Franklin worked in business and marketing for a number of years after college, but said she redirected her career after several people told her she’d make a good teacher. Her own schooling, along with her teaching and administrative experience, all took place in public schools — yet she describes herself as “a cradle Catholic,” so coming to Notre Dame was a fairly natural transition.

“That was another appeal for this position — something that would combine my religious upbringing and my love of education,” she said.

In an article for the July edition of the school newsletter, the Crusader Connection, Franklin noted that she paid a quiet visit to Notre Dame on the morning of July 4, one day before her official start date as principal. She wrote that she “was pleased to find my office just steps away from the chapel,” adding that she proceeded to stop in the chapel to pray for strength and guidance in her new role.

She told the Catholic Courier that she’s excited to be part of a strong tradition at Notre Dame, which opened its doors in 1955. The coeducational institution added a seventh- and eighth-grade curriculum in 2012.

“I didn’t realize until I moved here how significant the school is to this community. The support we’ve had from our community and alumni is absolutely amazing,” Franklin said. “I feel truly honored and blessed to be a part of this. Everyone has been very welcoming.”

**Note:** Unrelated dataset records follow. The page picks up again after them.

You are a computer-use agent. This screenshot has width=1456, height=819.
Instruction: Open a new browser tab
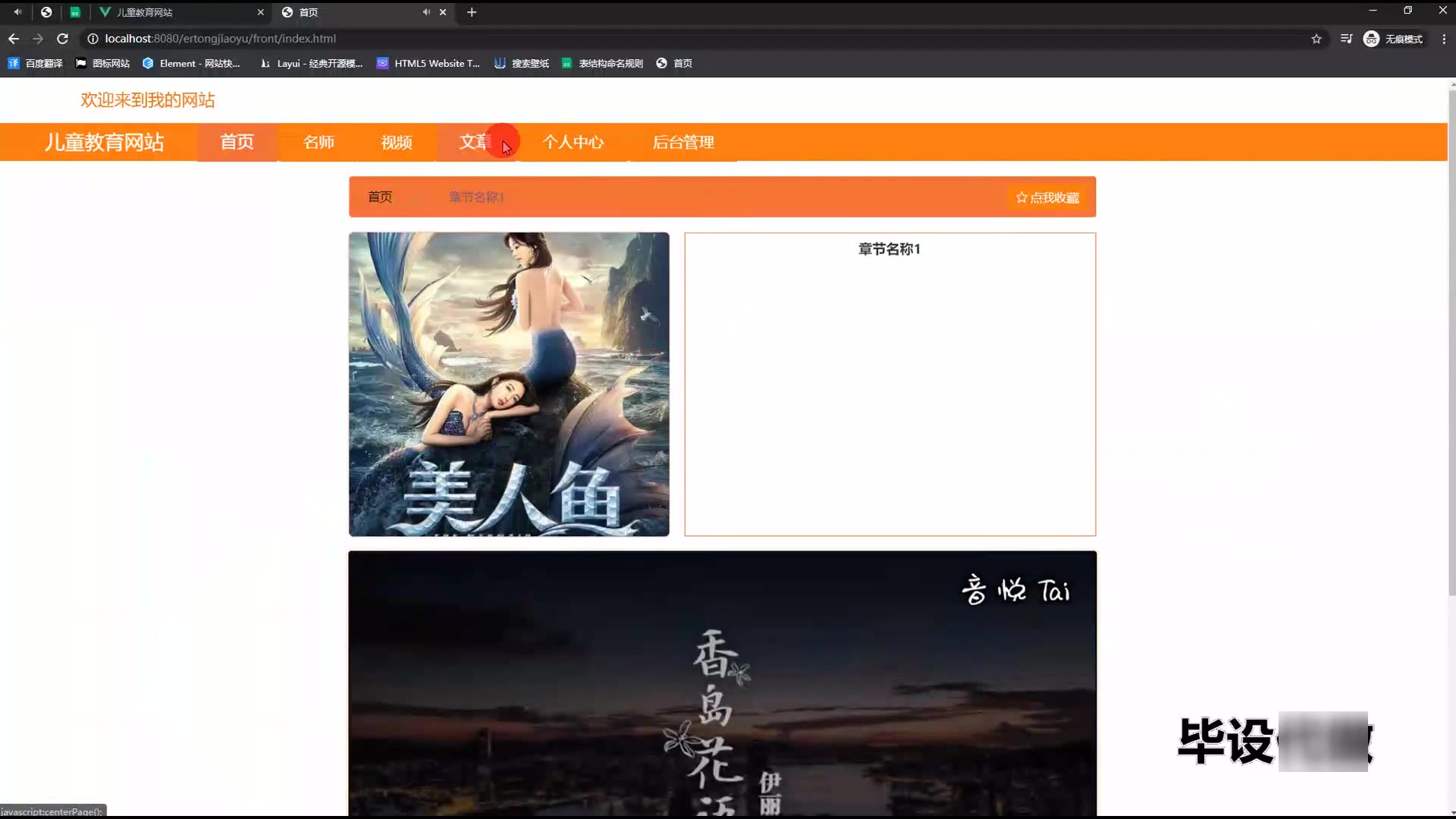coord(472,12)
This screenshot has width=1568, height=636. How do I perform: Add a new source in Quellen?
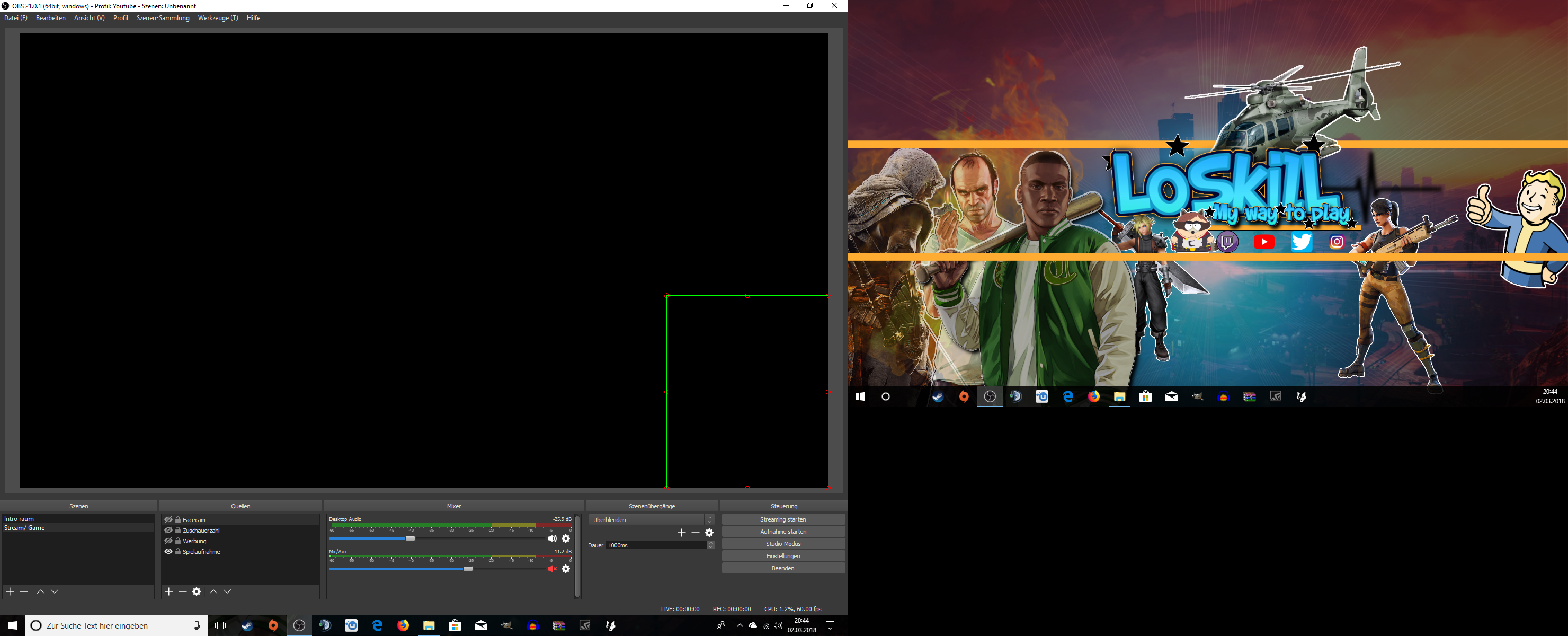point(168,591)
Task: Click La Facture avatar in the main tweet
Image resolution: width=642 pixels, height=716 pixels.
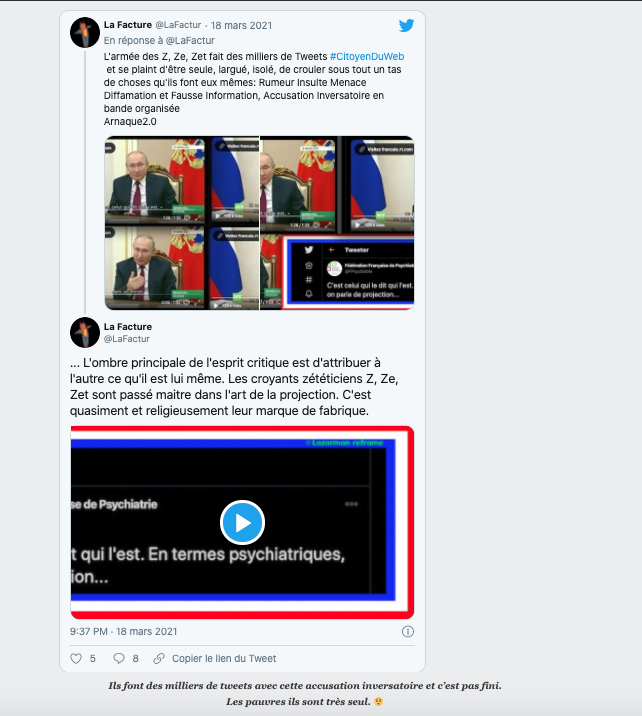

Despite having to travel some 1,500 miles northeast in her move to Chemung County, Franklin said she had already developed a fondness for upstate New York thanks to vacations she took with her husband during past summers in the Finger Lakes area “to beat the Texas heat.”

Verzillo, meanwhile, has relocated to the Southern Tier as well, albeit from a much shorter distance away. As principal of All Saints Academy, he brings a wealth of Catholic-school experience as both a student and teacher in the Rochester area.

He attended the former St. Thomas the Apostle School in Irondequoit and went on to Aquinas Institute, from which he graduated in 1994. He taught at two former Catholic schools in the City of Rochester: St. Monica from 2000-08; and Cathedral School at Holy Rosary from 2008-09. Verzillo then logged six years as operations and education director for the Volunteers of America Children’s Center, also in Rochester. In that role, he oversaw the Universal Pre-Kindergarten and Head Start programs for approximately 300 children while supervising a teaching staff of 60 members.

Despite the closing of numerous Catholic schools in Monroe County over the past decade — including the two at which he taught — Verzillo had remained hopeful that he could someday become a Catholic-school administrator. That opportunity came up when All Saints Academy’s previous principal, James Tauzel, left earlier this year to become coordinator of curriculum and instruction for the diocesan Department of Catholic Schools.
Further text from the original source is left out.